Pre-draft measurables
| Height | Weight | 40-yard dash | 20-yard shuttle | Three-cone drill | Vertical jump | Broad jump | Bench press |
| 5 ft 11+3⁄8 in (1.81 m) | 204 lb (93 kg) | 4.61 s | 4.25 s | 7.29 s | 31.5 in (0.80 m) | 9 ft 7 in (2.92 m) | 22 reps |
All values from CFL Combine

=== Edmonton Eskimos ===
Behar was drafted fifth overall by the Edmonton Eskimos in the 2017 CFL draft, but held off signing with the team as he and his agent entered a contract dispute with the club. He missed the team's rookie camp and training camp and was reportedly dissatisfied with the negotiation process as his contract offer became worse the longer he held out. Behar signed with the Eskimos on June 21, 2017, three days before the team's season opening game, to a two-year contract. He played in 12 regular season games that year, primarily on special teams as he recorded four special teams tackles. In 2018, he played in all 18 regular season games and started eight, recording 27 catches for 257 receiving yards. He scored his first touchdown on August 9, 2018 against the BC Lions. He played in 30 regular season games with the Eskimos and became a free agent upon the expiry of his contract on February 12, 2019. Behar announced his retirement from professional football on March 19, 2025.

=== Ottawa Redblacks ===
On February 15, 2019, Behar signed with the Ottawa Redblacks to, reportedly, a one-year contract. In his first season in Ottawa, he caught 16 passes for 169 yards. He became a free agent upon the expiry of his contract on February 11, 2020, and did not sign with any team in 2020, where the league cancelled the 2020 CFL season.
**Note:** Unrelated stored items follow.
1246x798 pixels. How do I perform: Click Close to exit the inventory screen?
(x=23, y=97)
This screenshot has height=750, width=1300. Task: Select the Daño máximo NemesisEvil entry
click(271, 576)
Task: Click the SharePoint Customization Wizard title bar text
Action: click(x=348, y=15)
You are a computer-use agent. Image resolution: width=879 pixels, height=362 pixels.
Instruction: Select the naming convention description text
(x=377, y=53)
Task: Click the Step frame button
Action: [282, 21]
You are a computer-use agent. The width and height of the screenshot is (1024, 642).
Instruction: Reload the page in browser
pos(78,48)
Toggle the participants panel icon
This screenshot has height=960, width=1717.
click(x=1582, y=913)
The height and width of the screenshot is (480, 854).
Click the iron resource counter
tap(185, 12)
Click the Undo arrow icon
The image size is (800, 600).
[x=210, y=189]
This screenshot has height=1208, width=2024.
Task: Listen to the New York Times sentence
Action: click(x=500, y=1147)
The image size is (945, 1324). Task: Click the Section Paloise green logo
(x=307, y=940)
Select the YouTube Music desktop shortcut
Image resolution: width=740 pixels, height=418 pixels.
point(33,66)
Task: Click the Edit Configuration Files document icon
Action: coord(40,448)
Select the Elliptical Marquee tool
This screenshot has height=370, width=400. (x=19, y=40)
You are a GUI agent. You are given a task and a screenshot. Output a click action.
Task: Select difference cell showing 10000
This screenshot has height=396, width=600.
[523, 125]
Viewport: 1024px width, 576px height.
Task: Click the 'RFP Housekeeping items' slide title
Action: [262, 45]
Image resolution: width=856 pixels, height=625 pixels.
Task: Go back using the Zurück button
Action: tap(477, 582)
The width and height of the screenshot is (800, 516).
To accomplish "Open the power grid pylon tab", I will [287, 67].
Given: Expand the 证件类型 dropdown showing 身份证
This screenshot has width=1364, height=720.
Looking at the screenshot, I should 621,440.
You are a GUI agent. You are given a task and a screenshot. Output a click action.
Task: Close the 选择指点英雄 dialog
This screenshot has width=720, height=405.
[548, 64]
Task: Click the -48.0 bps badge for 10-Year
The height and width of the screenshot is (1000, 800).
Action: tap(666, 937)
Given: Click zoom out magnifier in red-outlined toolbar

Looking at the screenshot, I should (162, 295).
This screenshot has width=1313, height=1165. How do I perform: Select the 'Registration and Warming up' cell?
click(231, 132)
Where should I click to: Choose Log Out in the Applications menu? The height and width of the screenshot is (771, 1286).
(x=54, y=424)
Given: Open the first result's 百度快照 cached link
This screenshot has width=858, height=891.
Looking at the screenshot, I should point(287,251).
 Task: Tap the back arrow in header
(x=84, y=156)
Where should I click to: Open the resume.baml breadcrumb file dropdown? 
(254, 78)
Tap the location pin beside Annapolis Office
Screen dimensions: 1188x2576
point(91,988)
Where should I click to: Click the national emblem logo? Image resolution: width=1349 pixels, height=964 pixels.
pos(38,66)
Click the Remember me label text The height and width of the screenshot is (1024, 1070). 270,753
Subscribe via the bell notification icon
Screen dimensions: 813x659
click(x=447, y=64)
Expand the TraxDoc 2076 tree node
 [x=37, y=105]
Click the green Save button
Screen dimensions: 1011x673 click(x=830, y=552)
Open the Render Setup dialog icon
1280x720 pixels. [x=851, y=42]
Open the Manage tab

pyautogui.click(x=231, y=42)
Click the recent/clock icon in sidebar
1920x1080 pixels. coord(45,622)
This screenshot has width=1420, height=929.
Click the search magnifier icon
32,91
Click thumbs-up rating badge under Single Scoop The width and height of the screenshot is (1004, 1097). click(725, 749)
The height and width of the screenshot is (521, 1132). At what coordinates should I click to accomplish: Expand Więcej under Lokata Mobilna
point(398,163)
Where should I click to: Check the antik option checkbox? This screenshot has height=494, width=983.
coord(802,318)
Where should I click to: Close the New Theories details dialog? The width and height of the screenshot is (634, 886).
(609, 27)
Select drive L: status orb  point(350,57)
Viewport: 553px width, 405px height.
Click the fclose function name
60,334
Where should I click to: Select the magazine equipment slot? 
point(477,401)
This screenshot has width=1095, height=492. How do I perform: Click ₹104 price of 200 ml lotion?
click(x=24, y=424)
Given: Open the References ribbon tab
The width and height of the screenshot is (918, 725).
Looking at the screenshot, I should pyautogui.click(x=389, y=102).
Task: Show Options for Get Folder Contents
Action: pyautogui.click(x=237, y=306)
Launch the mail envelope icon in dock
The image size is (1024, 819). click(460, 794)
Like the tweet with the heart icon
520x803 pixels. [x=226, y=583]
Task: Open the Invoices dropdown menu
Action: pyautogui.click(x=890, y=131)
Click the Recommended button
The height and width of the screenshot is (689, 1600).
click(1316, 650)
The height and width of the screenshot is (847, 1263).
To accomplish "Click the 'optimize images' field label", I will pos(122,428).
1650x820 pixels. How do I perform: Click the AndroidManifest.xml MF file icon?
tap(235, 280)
After not playing football in 2020, Behar re-signed with the Redblacks on June 28, 2021. During the 2021 season, he played in all 14 regular season games, catching 34 passes for 439 yards, both career highs. He was also the team's emergency quarterback and was pressed into duty on September 22, 2021, when both Dominique Davis and Matt Nichols succumbed to injuries. In that game, he played in two series where he had two carries for three yards and one completed pass for three yards. On January 20, 2022, Behar signed a one-year extension to remain with the Redblacks. Behar continued his strong play into the 2022 season posting new career highs in receptions (59), receiving yards (727), and touchdowns (2), despite missing five games due to injury.

On December 16, 2022, Behar and the Redblacks agreed to a two-year contract extension. He played in 12 regular season games in 2023 where he had 39 receptions for 334 yards and one touchdown. In the following off-season, he was released on February 5, 2024, while still being owed $30,000 on his partially guaranteed contract for 2024.

=== Montreal Alouettes ===
On July 20, 2024, it was announced that Behar had signed with the Montreal Alouettes. He played in 12 games where he had nine catches for 89 yards. He became a free agent upon the expiry of his contract on February 11, 2025.